Task instructions. Rewrite the lines below, replacing every occurrence of "pixels" with "px" and leaving everything else unchanged.

______

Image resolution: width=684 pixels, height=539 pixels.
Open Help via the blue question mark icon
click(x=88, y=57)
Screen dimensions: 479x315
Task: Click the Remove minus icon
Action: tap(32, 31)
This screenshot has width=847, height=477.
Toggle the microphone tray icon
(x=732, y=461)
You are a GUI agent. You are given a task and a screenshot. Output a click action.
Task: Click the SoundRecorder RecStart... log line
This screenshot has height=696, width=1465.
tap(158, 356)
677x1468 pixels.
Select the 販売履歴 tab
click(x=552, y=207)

______

Task response.
Image resolution: width=684 px, height=539 px.
Open Help via the blue question mark icon
click(x=88, y=57)
Screen dimensions: 479x315
Task: Click the Remove minus icon
Action: tap(32, 31)
This screenshot has width=847, height=477.
Toggle the microphone tray icon
(x=732, y=461)
You are a GUI agent. You are given a task and a screenshot. Output a click action.
Task: Click the SoundRecorder RecStart... log line
This screenshot has height=696, width=1465.
tap(158, 356)
677x1468 px.
Select the 販売履歴 tab
click(x=552, y=207)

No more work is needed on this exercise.